For May, DiverseBooks.net puts the spotlight on books for and about mothers. If your mom is a scholar, professor or student, or just interested in issues related to motherhood, consider some selections from our publishers.
Through its partnerships with leading publishers – representing university and independent presses large and small – DiverseBooks.net brings you scholarly and academic titles that you will not find elsewhere about diversity, education, history and many other topics. Visit www.DiverseBooks.net offers books at significant discounts for classroom use, research or pleasure reading.
Academic Mothers, by Venitha Pillay, $26.35 (List Price: $31), Trentham Books, September 2007, ISBN 9781858564173, pp. 206.
Dr Venitha Pillay, a senior lecturer at the University of Pretoria, explores the lives of three white South African women in their struggle to combine motherhood with their academic careers. She challenges notions that relegate women to the realm of emotion and nurturance, while reserving the life of the intellect for men, and examines how women in academia straddle both worlds. See Review from Diverseeducation.com http://diverseeducation.com/article/10855/
Robbing the Mother: Women in Faulkner, by Deborah Clarke, $17 (List price: $20) University of Mississippi Press, January 2006, ISBN 9781578068807, pp. 224.
William Faulkner once said, “If a writer has to rob his mother, he will not hesitate; the ‘Ode on a Grecian Urn’ is worth any number of old ladies.” While his words reflect candor, they do not convey a wellspring of love and affection for women. Clarke examines Faulkner’s work for clues about his attitudes toward women and argues that he “almost certainly feared and mistrusted” them and yet saw them as a powerful force that could be useful in his writing.
Shaping Our Mothers’ World: American Women’s Magazines, by Nancy A. Walker $18.70, (List Price: $22) University of Mississippi Press, September 2000, ISBN 9781578062959, pp. 280.

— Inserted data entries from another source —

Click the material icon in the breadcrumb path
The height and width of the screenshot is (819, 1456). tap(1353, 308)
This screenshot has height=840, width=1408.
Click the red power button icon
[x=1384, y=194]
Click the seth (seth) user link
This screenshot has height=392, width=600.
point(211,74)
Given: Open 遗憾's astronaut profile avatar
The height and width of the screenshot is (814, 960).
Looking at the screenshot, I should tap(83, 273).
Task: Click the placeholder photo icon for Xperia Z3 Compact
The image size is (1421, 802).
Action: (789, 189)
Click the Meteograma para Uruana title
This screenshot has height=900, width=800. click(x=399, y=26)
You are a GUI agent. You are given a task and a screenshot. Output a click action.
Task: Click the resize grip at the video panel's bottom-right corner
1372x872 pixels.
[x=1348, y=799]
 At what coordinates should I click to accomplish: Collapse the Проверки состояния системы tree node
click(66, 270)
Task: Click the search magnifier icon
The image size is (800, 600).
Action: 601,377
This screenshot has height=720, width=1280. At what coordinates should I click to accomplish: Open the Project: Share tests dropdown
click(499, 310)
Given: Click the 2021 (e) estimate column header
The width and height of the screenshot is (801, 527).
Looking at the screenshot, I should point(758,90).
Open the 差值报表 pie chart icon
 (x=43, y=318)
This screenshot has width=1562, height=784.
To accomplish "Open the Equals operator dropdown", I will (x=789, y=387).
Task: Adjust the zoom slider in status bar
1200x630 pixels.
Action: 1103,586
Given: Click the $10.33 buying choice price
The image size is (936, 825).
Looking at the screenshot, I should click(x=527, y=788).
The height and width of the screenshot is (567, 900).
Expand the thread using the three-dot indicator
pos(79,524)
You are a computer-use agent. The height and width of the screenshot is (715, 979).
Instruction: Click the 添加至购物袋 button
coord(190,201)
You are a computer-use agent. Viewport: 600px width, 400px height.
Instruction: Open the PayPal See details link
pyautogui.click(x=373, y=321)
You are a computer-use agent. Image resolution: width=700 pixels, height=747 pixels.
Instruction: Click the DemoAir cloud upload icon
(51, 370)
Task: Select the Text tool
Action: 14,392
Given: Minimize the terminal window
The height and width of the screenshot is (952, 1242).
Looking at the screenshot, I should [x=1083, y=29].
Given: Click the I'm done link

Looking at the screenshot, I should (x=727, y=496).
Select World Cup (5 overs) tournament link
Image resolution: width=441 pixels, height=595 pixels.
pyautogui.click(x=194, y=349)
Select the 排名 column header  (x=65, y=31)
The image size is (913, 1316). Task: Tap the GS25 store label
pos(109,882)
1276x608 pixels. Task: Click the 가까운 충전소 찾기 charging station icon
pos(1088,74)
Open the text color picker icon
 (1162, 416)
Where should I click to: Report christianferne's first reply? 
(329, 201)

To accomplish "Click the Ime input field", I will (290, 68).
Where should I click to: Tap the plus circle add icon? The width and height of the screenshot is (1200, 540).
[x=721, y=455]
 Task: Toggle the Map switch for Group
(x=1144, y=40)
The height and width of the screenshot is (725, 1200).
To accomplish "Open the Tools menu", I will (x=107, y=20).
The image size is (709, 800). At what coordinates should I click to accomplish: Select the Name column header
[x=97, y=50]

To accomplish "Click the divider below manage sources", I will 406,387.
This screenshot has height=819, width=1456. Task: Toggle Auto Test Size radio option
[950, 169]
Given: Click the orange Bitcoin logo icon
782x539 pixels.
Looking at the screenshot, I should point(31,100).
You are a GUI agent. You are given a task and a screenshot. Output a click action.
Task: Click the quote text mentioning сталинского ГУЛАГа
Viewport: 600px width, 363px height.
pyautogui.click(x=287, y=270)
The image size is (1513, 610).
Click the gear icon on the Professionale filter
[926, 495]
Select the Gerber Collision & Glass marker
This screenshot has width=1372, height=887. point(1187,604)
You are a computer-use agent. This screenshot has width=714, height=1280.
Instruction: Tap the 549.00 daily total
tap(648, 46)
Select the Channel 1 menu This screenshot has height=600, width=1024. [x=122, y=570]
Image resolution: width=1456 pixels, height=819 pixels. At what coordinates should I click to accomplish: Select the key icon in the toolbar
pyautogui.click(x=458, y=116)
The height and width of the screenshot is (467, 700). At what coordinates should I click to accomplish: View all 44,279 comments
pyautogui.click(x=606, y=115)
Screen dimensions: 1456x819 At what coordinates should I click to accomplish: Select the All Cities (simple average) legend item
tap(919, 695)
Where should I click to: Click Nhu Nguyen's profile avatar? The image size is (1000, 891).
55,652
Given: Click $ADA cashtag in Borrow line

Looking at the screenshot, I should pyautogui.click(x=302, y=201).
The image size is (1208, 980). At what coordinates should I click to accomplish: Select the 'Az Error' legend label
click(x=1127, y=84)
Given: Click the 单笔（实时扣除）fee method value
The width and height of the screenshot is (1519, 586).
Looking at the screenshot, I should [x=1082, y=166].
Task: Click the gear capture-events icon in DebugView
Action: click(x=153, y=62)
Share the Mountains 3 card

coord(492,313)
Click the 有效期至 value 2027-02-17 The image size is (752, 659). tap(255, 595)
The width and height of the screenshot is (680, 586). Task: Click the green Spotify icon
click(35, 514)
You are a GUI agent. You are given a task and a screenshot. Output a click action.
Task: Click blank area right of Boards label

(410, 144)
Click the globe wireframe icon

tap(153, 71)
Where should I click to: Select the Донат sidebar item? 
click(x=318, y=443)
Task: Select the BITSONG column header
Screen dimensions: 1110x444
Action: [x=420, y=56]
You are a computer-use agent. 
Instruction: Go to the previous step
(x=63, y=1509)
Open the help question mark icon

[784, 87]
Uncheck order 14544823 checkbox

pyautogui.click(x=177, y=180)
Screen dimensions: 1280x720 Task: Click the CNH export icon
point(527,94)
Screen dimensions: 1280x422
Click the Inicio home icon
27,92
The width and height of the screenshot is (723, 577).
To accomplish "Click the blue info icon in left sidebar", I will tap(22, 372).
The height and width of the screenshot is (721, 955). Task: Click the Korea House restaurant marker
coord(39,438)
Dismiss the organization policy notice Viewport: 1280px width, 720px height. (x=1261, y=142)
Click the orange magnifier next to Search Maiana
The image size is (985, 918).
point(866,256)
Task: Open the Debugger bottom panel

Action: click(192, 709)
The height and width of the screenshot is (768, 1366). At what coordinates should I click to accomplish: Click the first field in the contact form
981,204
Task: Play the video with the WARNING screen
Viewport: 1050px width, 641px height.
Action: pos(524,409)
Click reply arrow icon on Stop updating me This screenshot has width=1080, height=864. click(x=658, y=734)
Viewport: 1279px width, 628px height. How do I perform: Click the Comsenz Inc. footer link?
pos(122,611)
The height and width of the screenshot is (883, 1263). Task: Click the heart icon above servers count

The mass media of the mid-20th century helped to define and reshape the images of American womanhood in ways that have not been fully appreciated. Walker, a professor of English at Vanderbilt University, puts such mainstream women’s magazines as Good Housekeeping, Vogue, Mademoiselle and Redbook under a microscope to probe their roles in perpetuating stereotypes of the middle-class homemaker of the era and in the undoing of those same stereotypes. She argues that these periodicals presented a far more complicated, nuanced view of life, domestic and external, at a crucial juncture in history, than they are a sometimes given credit for.
Somebody Always Singing You, by Kaylynn Sullivan TwoTrees, $25.50 (List price: $30), University of Mississippi Press, May 1997, ISBN 9780878059812, pp. 160.
The author is a Miami University scholar who has studied with the elders of indigenous cultures in North America, Africa and New Zealand. In this memoir, she tells of her own experience as the daughter of African-American and Native American parents and of how she came to understand her complex heritage. Her father was a Lakota from a South Dakota reservation and her mother was a black woman from Des Moines, Iowa. Because her mother was murdered when TwoTrees was very young, her black, middle-class grandparents raised her, but she visited her paternal grandmother on a reservation in the summers. (The title comes from one of the sayings of that grandmother.) TwoTree’s story reflects not only the pains of being called a “half breed” or “mixed blood” and of being the only person of color in a Catholic boarding school, but also the pleasures of learning to weave together the strands of her dual heritage.
Tillie Olsen and a Feminist Spiritual Vision, by Elaine Neil Orr, $21.25 (List price: $25) University of Mississippi Press, July 2007, ISBN 9781604734126, pp. 222.
Tillie Olsen, who died in 2007, was a feminist writer from Omaha, Nebraska, and an enigmatic figure. Orr, who teaches English at North Carolina State University and in the master of fine arts program at Spalding University, reflects on the spiritual vision of Olsen as demonstrated through her novels. It is a vision “rooted in her Russian Jewish heritage and in her own history as an American worker, a member of the Communist party, a humanist, a feminist, and a mother,” as the publisher describes it.
You Must Be from the North: Southern White Women in the Memphis Civil Rights Movement, by Kimberly K. Little, $34 (List Price: $40), University of Mississippi Press, May 2009, ISBN 9781604732283, pp. 208.
This book focuses on a generation of white women in Memphis, Tennessee, who were born between the two World Wars and who carried out their social activism outside of the structures of the real Civil Rights Movement. They are not the women who joined sit-ins, marched alongside black demonstrators or risked their lives driving civil-rights workers through hostile territory at night. Instead, they are the “ladies” who joined such organizations as the Junior League to take on civic and charitable projects but eventually found themselves embroiled in and transformed by the inescapable war on segregation and racial disparity. That struggle came to a head in their city when Dr. Martin Luther King Jr. was killed there in 1968. That event transformed the women, the author argues, and they in turn were instrumental in changing the racial climate of Memphis and continued to influence their society long after the Movement.